I know it sounds silly, but 37 feels different. At my lunch date with you today, as I sipped a glass of wine and watched indulgently as you colored a paper placemat, then covered it with powdery cheese, then sprinkled it with pepper (a decision you would later regret), I felt so relaxed, happy about the accumulation of years, grey hairs and maybe a little wisdom, maybe a little acceptance of my myriad shortcomings. I felt lazy, in a good way.

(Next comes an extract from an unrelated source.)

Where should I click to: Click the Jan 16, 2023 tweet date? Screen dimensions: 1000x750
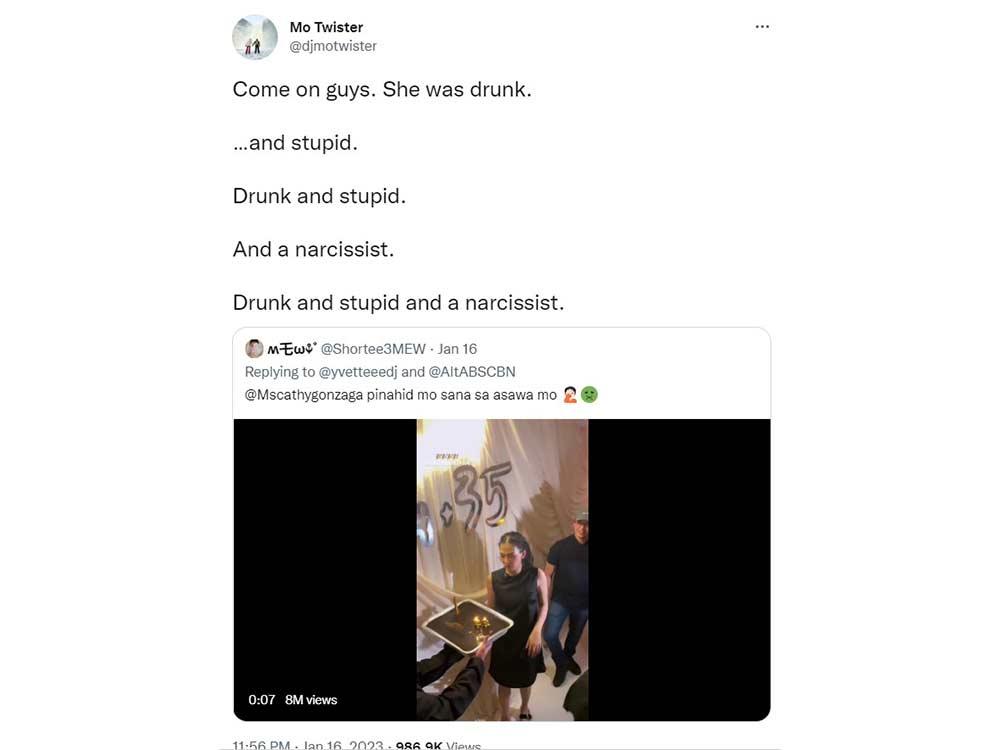click(x=341, y=745)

I felt mushy. I am, of late, one of those people who chooses a word for each new year rather than making resolutions. My word this year, I’ll admit, is love. Why? Because what I learned at 36 was that, after spending so many years yearning and searching for love, after finally finding it, after the significant miracle of finding and/or giving birth to people who want to spend time in our company, we lose sight of that very easily. We go on to what’s next. Our family becomes the foundation from which we dream, which is a good thing, but we have to be careful to remember that that foundation is a dream, too.

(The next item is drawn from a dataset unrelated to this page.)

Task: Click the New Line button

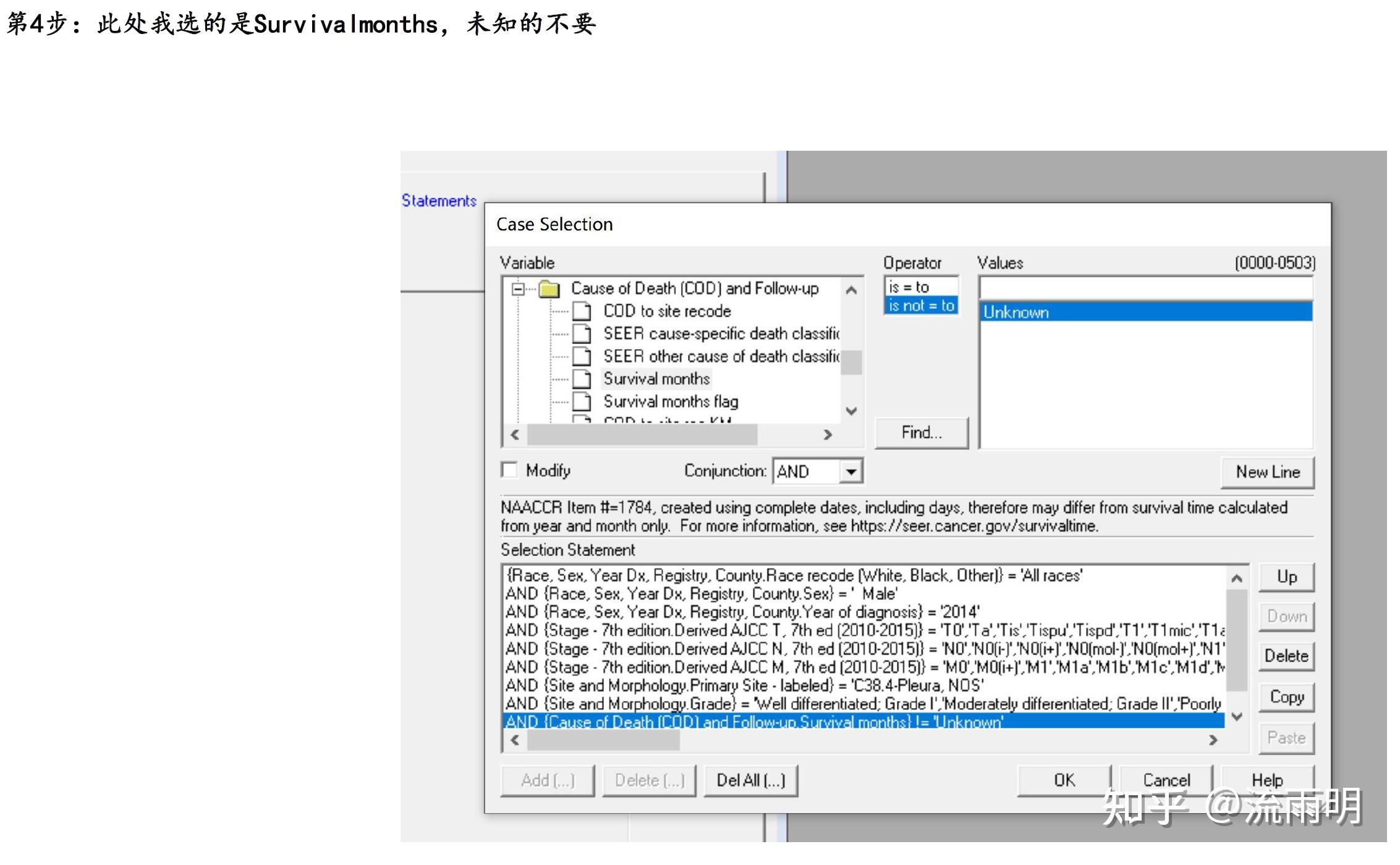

I’m not talking about the obvious things depicted so often in movies. I’m not talking about the career-obsessed parent who forgets about his or her children altogether and lets them be raised entirely by nannies or wolves. I’m not talking about a race to acquire expensive stuff at the expense of your children. No, I’m simply talking about the lack of focus that plagues almost all of us, even when we take time to appreciate our family every day, even when we’re decent parents and spouses. I forget how thrilled my earlier self, say age 22, would have been to see that I come home every single day to two people who want to see me, two people who know me inside and out. I forget that truly, anything else is just sprinkles on the cake. (Not to belittle sprinkles. Sprinkles are VERY important to you at almost-3. In fact, to you, the cake itself is someone irrelevant, as you showed earlier tonight when you ate all the sprinkles off your portion of my birthday cake, then scrunched the cake itself into little crumbs in your fists. But I digress.)
Today as I relished in the “happy birthdays” and “feliz cumpleaños” and “sapo verdes” – the latter being joking way that Spanish speakers pronounce the English phrase, and a Spanglish that perfectly captures the middle ground you and your family inhabit – I felt as though I had caught up to myself, in a way. I remember when I was 24, realizing that at that age my mother had gotten married; I still couldn’t imagine that for myself. Then at 25, I realized that was when she had had my eldest brother, and I couldn’t imagine that either.
Today, I have reached the age she was when she had me, and things are different now. Now, when she tells me the story of the day I was born, as she has most every birthday my entire life, I can picture it. I can imagine it. I could have a conversation with that woman, your grandmother at 37.
Maybe that’s why I felt like reaching forward to you today, to say hello. To say that even though right now I am always several steps behind you, chasing and juggling bags and reaching out and generating more greys, I hope that one day you’ll find me here, waiting for you.